またまたユングの話になりますが、夢診断といえばフロイトが有名なのかもしれません。
ユングも夢をかなり重視していて、カウンセリングにも使っていたそうですから、自分の夢も患者さんの夢も相当研究したようです。

夜見る夢を全く覚えていないという人も多いかもしれません。
わたしはどちらかというと夢はよく見る方で、割と覚えているほうだと思います。

小さいころに見た夢もいくつか覚えています。そのときに感じた感情や色、情景をはっきりと思い浮かべることができます。

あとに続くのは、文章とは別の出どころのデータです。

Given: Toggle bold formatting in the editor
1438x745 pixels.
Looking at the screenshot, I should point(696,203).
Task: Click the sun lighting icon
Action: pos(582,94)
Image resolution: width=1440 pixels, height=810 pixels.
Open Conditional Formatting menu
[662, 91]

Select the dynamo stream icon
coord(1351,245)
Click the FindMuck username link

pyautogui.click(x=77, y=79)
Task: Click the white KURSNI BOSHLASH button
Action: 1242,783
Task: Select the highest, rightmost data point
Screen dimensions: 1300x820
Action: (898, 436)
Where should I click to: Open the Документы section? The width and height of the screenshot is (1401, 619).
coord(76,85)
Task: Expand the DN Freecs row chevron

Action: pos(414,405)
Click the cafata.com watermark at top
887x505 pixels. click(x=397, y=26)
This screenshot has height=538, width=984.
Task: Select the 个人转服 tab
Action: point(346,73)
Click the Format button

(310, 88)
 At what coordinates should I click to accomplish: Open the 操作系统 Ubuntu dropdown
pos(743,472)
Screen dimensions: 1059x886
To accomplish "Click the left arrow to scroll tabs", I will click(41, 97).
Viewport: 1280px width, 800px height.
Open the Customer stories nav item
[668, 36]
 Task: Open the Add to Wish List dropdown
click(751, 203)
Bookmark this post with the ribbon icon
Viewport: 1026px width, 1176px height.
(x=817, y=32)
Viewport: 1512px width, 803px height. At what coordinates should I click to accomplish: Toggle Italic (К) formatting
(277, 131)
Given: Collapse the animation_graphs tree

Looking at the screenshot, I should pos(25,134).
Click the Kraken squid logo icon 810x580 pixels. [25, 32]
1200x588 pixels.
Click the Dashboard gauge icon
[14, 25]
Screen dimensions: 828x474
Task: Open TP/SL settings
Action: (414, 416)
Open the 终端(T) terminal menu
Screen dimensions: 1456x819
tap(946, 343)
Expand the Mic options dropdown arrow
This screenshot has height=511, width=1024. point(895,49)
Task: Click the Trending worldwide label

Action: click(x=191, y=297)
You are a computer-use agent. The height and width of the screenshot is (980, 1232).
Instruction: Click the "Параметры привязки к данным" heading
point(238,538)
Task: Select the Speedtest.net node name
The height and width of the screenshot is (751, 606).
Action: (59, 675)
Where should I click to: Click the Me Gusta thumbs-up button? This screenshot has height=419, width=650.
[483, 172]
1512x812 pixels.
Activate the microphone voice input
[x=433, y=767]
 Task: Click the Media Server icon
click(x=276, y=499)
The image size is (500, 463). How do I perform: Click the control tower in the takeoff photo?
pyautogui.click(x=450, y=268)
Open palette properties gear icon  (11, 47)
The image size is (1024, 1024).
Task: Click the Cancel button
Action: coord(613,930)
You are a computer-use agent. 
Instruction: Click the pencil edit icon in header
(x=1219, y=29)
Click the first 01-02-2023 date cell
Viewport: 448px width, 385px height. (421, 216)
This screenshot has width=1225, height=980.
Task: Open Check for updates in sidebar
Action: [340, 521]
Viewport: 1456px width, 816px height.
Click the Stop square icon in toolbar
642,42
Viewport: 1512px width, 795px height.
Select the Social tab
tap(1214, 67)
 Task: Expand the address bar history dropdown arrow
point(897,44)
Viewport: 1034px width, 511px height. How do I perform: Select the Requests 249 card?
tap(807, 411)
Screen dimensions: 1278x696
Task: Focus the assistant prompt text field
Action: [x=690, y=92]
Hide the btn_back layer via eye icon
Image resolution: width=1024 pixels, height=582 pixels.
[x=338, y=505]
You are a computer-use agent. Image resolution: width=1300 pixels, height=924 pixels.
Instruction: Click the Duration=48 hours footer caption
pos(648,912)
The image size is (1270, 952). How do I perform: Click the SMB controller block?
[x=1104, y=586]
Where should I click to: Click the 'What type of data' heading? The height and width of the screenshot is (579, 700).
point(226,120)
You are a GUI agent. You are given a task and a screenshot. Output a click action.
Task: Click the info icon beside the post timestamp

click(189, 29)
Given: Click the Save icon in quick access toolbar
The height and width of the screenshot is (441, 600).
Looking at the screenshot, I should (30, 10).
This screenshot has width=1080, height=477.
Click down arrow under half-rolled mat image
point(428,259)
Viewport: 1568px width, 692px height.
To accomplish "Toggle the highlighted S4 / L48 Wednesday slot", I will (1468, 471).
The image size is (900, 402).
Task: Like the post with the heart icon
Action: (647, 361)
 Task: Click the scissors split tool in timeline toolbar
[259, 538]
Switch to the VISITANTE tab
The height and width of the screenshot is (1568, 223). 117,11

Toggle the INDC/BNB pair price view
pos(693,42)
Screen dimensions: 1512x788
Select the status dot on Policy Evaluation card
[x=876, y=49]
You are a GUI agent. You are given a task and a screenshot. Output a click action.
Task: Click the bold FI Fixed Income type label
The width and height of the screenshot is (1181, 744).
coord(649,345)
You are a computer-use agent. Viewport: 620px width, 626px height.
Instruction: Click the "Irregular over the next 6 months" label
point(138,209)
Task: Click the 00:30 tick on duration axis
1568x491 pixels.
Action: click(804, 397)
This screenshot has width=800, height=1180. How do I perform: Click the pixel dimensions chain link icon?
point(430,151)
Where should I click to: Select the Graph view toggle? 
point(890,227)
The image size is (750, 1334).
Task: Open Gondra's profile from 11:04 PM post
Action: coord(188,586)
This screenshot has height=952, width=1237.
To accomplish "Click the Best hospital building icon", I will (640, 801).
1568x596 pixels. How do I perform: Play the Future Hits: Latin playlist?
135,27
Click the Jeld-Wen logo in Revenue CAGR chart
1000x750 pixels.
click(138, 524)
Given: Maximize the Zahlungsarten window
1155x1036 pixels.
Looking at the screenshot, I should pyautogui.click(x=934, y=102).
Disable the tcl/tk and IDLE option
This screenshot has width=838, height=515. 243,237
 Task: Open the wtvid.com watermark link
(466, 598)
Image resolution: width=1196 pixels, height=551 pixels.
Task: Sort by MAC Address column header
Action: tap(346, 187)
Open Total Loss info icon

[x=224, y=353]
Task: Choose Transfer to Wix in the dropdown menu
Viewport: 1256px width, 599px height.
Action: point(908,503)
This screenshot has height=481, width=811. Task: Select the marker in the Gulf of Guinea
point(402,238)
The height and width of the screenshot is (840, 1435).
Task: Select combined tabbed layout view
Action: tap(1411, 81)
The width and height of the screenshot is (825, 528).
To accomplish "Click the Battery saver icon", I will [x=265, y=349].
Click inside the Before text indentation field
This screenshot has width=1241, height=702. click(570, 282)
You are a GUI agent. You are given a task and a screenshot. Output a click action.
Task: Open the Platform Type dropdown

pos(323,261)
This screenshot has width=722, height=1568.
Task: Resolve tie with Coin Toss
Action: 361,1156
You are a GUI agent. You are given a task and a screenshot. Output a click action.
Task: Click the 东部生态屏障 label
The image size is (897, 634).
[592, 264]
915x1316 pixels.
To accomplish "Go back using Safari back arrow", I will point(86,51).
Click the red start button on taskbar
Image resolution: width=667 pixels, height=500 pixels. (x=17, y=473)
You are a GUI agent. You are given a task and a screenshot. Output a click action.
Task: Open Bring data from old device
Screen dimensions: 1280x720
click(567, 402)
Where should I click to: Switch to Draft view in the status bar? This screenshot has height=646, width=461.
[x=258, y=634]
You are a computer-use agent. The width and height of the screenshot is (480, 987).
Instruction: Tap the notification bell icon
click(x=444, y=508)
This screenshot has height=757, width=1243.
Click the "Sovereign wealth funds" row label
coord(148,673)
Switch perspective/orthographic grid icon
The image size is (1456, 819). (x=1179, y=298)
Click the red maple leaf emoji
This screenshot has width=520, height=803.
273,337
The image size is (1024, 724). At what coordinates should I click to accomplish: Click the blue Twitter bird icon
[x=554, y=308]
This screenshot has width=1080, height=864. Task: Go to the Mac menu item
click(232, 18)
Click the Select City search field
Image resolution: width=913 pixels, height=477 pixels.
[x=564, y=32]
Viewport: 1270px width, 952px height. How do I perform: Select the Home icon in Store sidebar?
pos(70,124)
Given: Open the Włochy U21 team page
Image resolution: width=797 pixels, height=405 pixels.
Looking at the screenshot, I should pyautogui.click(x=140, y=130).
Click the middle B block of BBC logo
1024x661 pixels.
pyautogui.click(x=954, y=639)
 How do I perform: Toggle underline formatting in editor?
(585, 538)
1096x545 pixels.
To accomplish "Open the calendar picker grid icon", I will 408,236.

例えば、学校の帰り道に巨大なタコのような宇宙人が現れ、その巨大な足をひとつずつ落としていく、という妙な夢。この夢は何回も見たので、母にも何度か話したような気がします。
ユングだったら分析してくれたのかもしれませんね。

あとは、ほうきに乗って夜、空を飛ぶ夢だとか、誰も住んでいない街をひたすら誰かを探して回る夢だとか。
後者のほうはすごく怖かったのを覚えています。
夜、家の明かりがついているのに、誰もいないのです。死に絶えたように静かな場所。自分だけが動いていて、生きている最後の人なのだというような感覚を覚えました。
怖くて、目が覚めたとき、心底ほっとしました。

ユングを読み始めて、夢の意味や無意識のことをちょっと知るようになってから、見る夢がさらに鮮明に具体的になってきたような気がします。
けれど、朝起きると夢の余韻しか残っていないのです。
鮮明な夢だったなぁとは思うのですが、最近そんな感じです。

日本語では〈夢を見る〉といいますが、フランス語では〈夢を作る〉と言うそうです。
受動と能動の違いが感じられるような気がします。
ユングは〈無意識が夢を見せる〉と考えていますが(もちろん、それとは別の夢もあります)、そうなると、夢を作る、夢は作られる、という言い方もしっくりくるような気がします。
コントロールできるようでできない夢の世界。
夢でいいから会いたいなぁと思っていた人もいたよなぁと懐かしく思い出します。
夢でいいから会いたいと思う人に限って出てきてはくれません。
そりゃそうか、そうじゃなかったら人はきっと眠ってばかりいるのかもしれませんから。

ちなみに東洋医学的には、嫌な夢や怖い夢ばかり見るのは、血虚という血が足りない状態のときが多いと言われます。わたしも疲れているときは必ずといっていいほど、嫌な夢を見ます。
眠っているのに、余計に疲れたようになって目覚めた経験のある人も多いと思います。
血を補うのは動物性たんぱく質が有効ですが、胃腸の弱い人は鶏のスープがおすすめです。